Presidio-based PII detection guardrailThe PresidioEntityRecognitionGuardrail is built on Microsoft’s Presidio framework, combining regex rules with context-aware detection capabilities. This PII guardrail is more adaptable than regex alone and can recognize entities even when their format varies slightly. Here is the code: 
from safeguards.guardrails.entity_recognition import PresidioEntityRecognitionGuardrail
import weave; weave.init("guardrails-pii")

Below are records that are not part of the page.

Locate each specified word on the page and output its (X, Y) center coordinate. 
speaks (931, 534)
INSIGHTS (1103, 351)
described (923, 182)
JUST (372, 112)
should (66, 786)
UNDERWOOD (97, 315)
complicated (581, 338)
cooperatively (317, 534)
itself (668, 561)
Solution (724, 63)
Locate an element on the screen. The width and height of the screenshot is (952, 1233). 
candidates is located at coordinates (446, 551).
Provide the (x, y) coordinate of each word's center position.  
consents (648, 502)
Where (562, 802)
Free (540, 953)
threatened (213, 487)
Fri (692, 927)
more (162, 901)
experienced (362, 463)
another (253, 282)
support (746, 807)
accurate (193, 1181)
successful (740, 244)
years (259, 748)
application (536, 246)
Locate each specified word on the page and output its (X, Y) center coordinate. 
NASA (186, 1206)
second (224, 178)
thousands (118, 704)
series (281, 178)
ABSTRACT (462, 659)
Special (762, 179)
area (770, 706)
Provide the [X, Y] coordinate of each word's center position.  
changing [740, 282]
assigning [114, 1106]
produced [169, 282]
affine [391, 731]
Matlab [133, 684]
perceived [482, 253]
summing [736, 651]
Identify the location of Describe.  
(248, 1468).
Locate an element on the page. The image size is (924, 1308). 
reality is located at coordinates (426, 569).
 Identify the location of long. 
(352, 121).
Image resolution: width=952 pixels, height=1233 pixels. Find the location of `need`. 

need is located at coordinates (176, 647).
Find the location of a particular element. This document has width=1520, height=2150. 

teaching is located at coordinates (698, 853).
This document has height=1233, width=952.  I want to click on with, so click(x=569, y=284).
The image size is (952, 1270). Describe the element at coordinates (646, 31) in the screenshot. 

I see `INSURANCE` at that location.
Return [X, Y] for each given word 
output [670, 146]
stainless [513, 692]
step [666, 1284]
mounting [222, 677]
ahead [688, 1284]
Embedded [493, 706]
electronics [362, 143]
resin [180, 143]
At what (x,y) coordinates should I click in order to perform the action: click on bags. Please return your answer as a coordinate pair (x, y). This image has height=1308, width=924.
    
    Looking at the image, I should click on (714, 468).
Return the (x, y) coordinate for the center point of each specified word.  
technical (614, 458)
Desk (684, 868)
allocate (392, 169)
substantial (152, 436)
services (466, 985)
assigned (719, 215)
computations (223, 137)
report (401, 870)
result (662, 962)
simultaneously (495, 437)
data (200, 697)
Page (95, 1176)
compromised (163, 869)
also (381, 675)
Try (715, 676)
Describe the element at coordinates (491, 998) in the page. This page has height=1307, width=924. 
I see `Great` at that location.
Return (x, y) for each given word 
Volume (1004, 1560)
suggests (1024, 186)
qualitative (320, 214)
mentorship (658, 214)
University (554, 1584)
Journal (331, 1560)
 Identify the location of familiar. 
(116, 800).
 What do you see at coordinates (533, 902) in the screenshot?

# Define hardcoded sample data
test_cases = [
    {
        "input_text": "Jane's email is jane.doe@gmail.com, and her phone is +1-800-555-1234.",
        "expected_entities": {
            "EMAIL_ADDRESS": ["jane.doe@gmail.com"],
            "PHONE_NUMBER": ["+1-800-555-1234"],
        },
    },
    {
        "input_text": "My passport number is A12345678, and I live in New York.",
        "expected_entities": {
            "US_PASSPORT": ["A12345678"],
            "LOCATION": ["New York"],
        },
    },
]
﻿
# Initialize the Presidio-based guardrail
presidio_guardrail = PresidioEntityRecognitionGuardrail(should_anonymize=True)
﻿
# Process each test case
for i, case in enumerate(test_cases, 1):
    try:
        # Use the `guard` method for PII detection
        result = presidio_guardrail.guard(case["input_text"])
        print(f"Test Case {i}")
        print(f"Input: {case['input_text']}")
        print(f"Expected Entities: {case['expected_entities']}")
        print(f"Detected Entities: {result}\n")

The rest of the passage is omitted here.